● **Work required**:
The response must consist of the lines below from the one with "Евросоюз тоже хочет" through the one with "XML error in", exactly as they appear and with both ends kept.

● **Available records**:
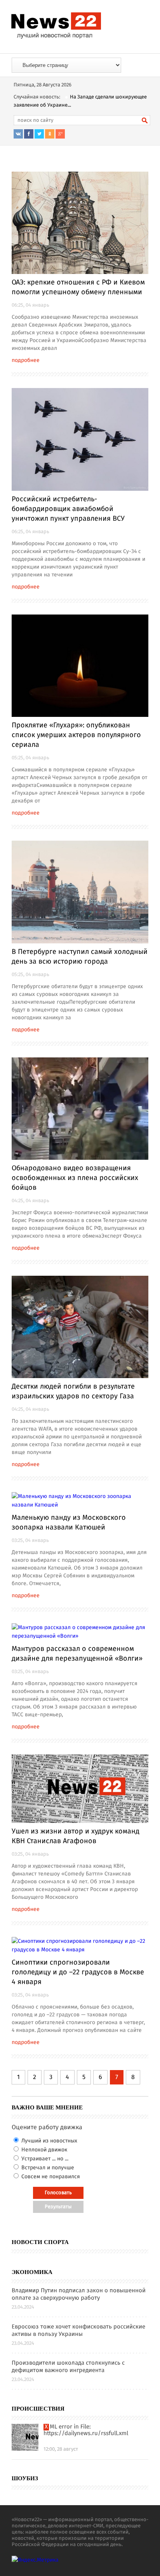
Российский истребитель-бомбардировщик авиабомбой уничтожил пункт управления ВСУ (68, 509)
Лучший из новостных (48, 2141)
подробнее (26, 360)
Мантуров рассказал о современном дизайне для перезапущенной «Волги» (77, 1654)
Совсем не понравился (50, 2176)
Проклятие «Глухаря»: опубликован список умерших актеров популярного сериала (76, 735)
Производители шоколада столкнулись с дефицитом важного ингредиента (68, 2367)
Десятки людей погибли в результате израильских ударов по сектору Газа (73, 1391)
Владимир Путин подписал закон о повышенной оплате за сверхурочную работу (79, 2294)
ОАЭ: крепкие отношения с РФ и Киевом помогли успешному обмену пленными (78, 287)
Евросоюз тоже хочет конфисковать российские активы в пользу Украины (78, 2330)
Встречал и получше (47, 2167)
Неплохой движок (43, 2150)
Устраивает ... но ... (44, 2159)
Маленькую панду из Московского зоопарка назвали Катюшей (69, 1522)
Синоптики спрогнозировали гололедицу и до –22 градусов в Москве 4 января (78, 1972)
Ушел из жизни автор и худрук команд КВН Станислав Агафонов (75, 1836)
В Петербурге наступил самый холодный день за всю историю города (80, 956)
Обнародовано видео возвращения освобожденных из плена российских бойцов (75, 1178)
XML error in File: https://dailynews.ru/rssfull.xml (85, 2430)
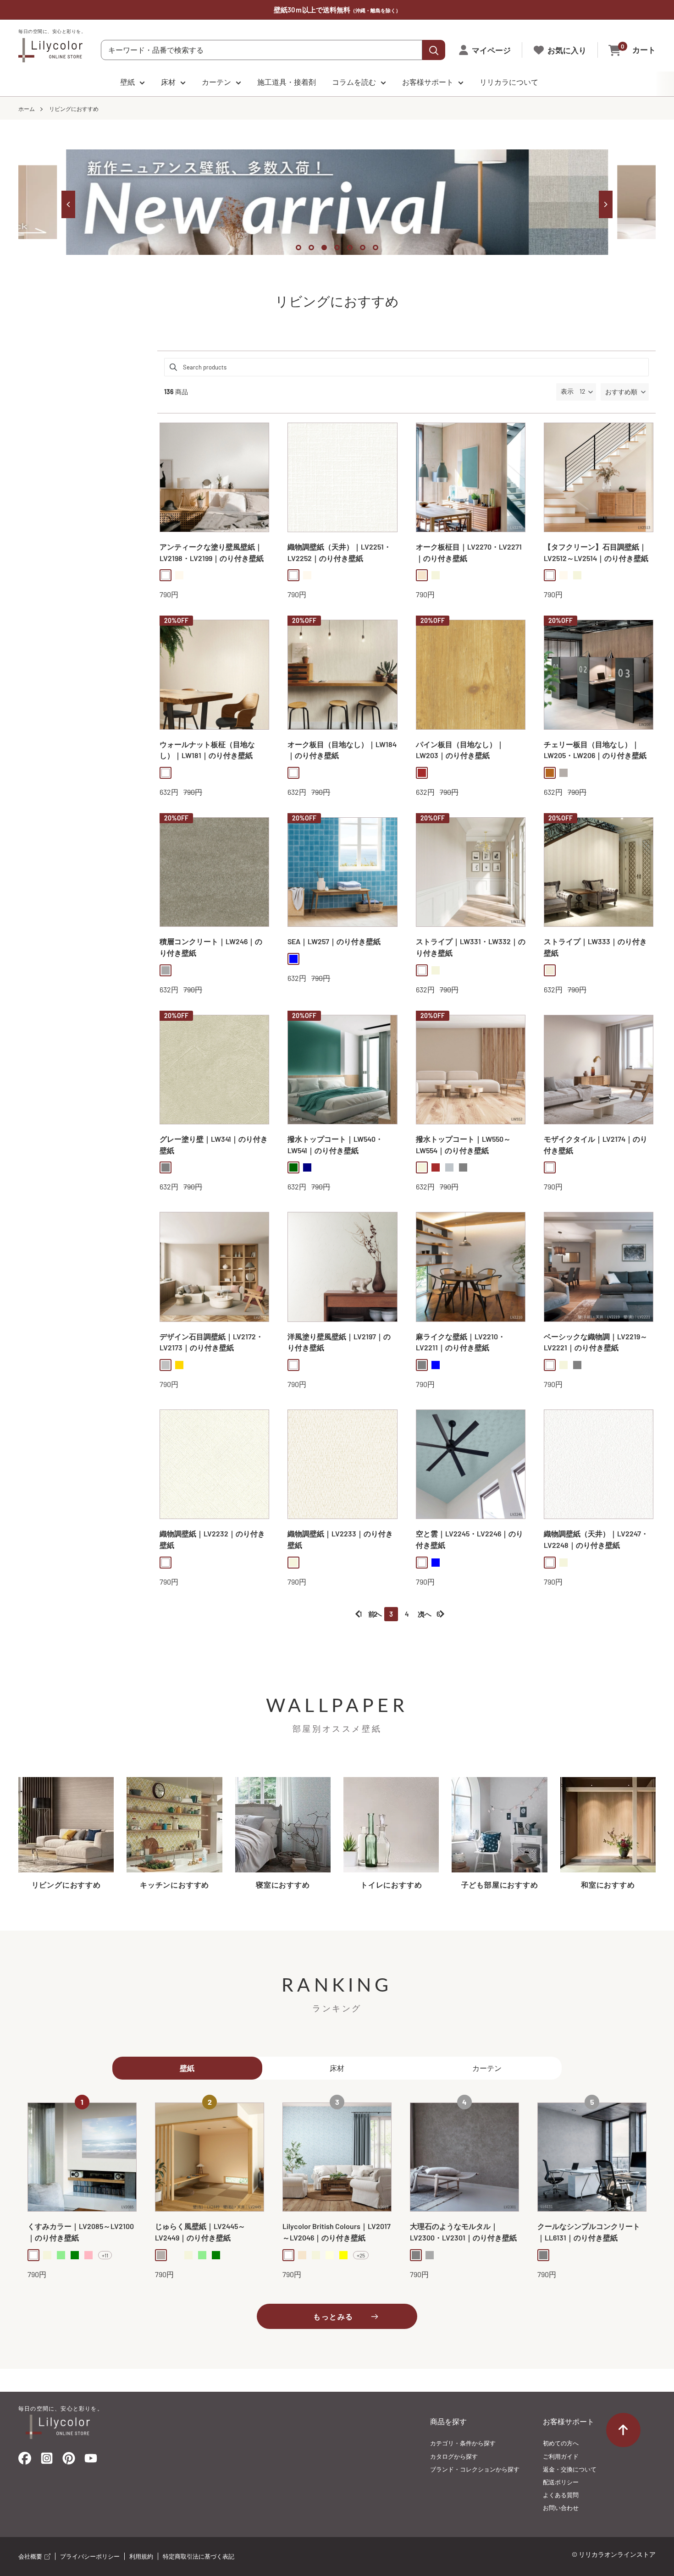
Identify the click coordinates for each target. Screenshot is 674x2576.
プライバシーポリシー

● **Output for this task**:
Евросоюз тоже хочет конфисковать российские активы в пользу Украины (78, 2330)
Встречал и получше (47, 2167)
Неплохой движок (43, 2150)
Устраивает ... но ... (44, 2159)
Маленькую панду из Московского зоопарка назвали Катюшей (69, 1522)
Синоптики спрогнозировали гололедицу и до –22 градусов в Москве 4 января (78, 1972)
Ушел из жизни автор и худрук команд КВН Станислав Агафонов (75, 1836)
В Петербурге наступил самый холодный день за всю историю города (80, 956)
Обнародовано видео возвращения освобожденных из плена российских бойцов (75, 1178)
XML error in File: https://dailynews.ru/rssfull.xml (85, 2430)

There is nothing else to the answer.